500 g boneless and skinless chicken thighs , cut into 1,5cm pieces
2 tbsp olive oil
1 tbsp lemon juice
2 ml black pepper
2 ml salt
1 garlic clove , minced
20 ml smoked paprika
10 ml turmeric
5 ml cumin

Crispy Rice

3 cup(s) rice , cooked and refrigerated overnight. 
20 ml olive oil
4 ml garlic salt
4 ml paprika

Yoghurt and Tahini Dip

1 garlic clove , minced
60 ml lemon juice
1 tsp salt
170 ml LANCEWOOD Greek Delight® Double Cream Plain Yoghurt
80 ml tahini
60 ml olive oil
45 ml water

Salad

1 cucumber , sliced
1 cup(s) cherry tomato(es) , halved
half a red onion , finely sliced
4 gherkins , finely sliced
1 cup(s) mint , finely chopped

Method

In a large mixing bowl, add the chicken, olive oil, lemon juice, salt, pepper and spices. Mix well to fully coat all the chicken pieces. Cover and leave to marinate in the fridge for at least 30 minutes, or overnight.
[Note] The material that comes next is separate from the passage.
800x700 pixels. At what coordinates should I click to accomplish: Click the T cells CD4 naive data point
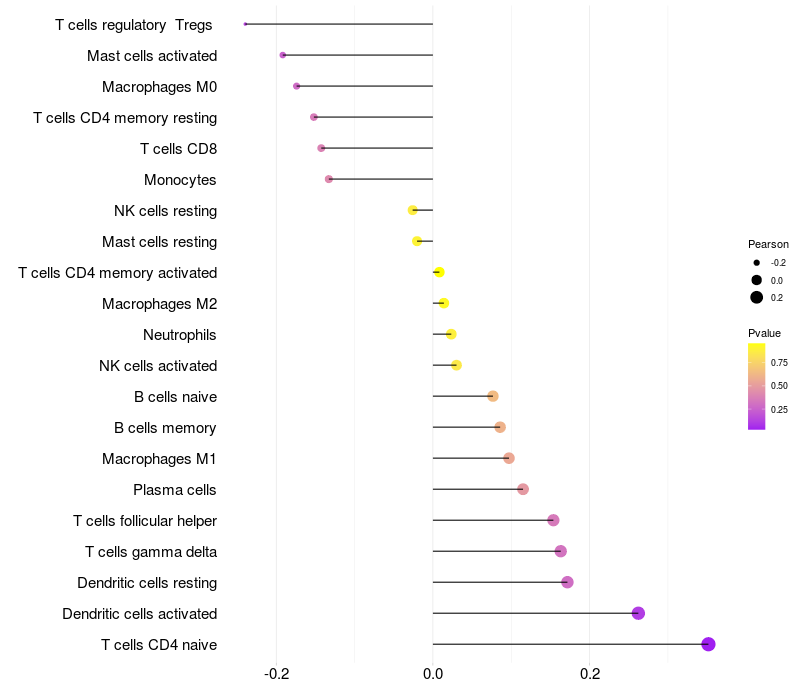tap(708, 644)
Combine the rice, olive oil, garlic salt and paprika. Spread out onto a lined baking tray in an even layer. Bake at 200o for 40 minutes, stirring the rice halfway. Set aside to cool.

Heat a pan on medium-high heat and add the marinated chicken. Cook, stirring frequently until the chicken is cooked through. Set aside. 

Divide the salad ingredients between 4 bowls. Top with the chicken and the crispy rice. Drizzle over the yoghurt sauce and enjoy!